What is required :: Rewrite the listing below in full, including each request, but shift every coordinate value in the answers by -109. Leave the pictures out.

Interface element listing:
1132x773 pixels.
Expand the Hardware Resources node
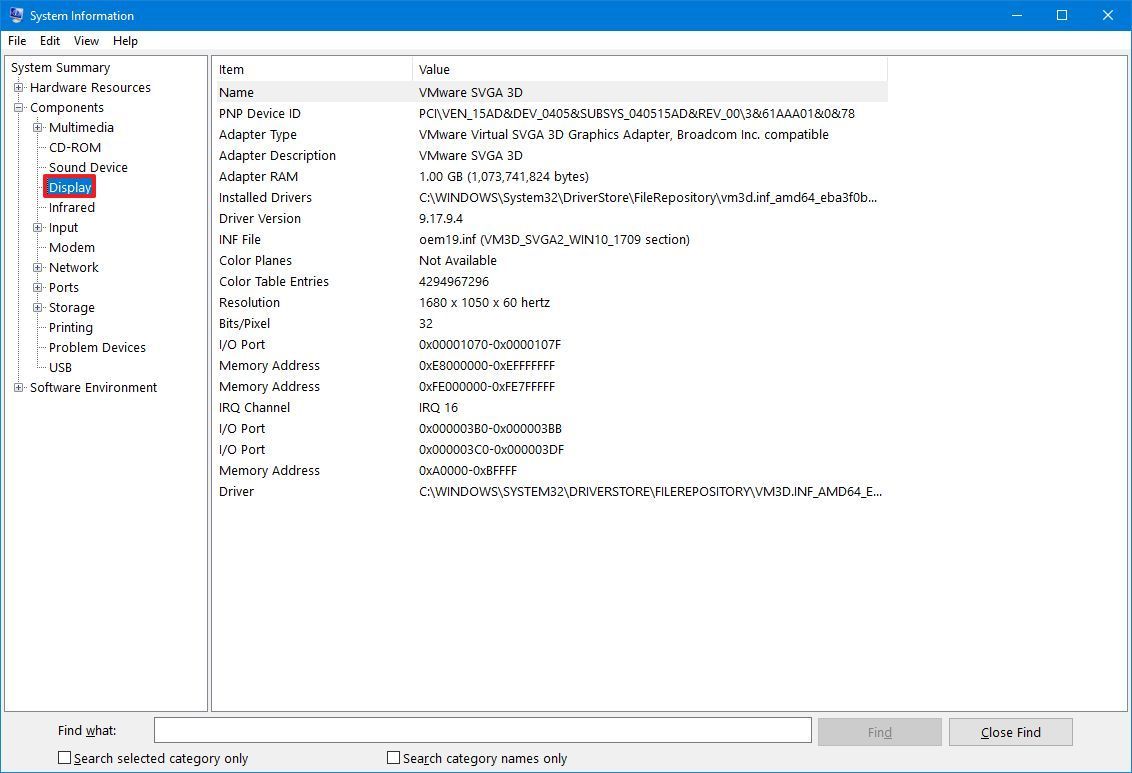(x=17, y=87)
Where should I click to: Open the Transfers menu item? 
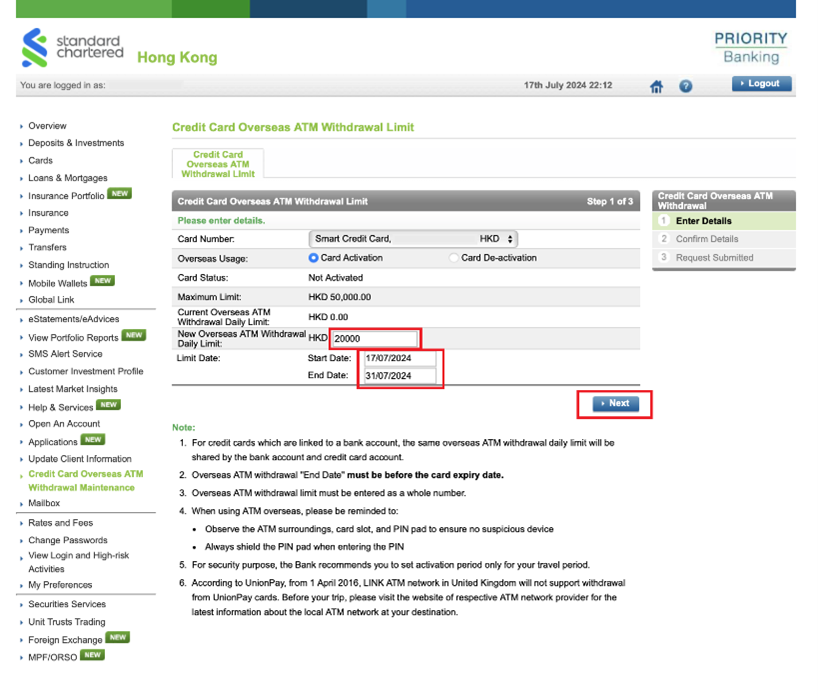[x=48, y=247]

The response ::
1132x773 pixels.
Expand the Hardware Resources node
(x=-92, y=-22)
Where should I click to: Open the Transfers menu item? 
[x=-61, y=138]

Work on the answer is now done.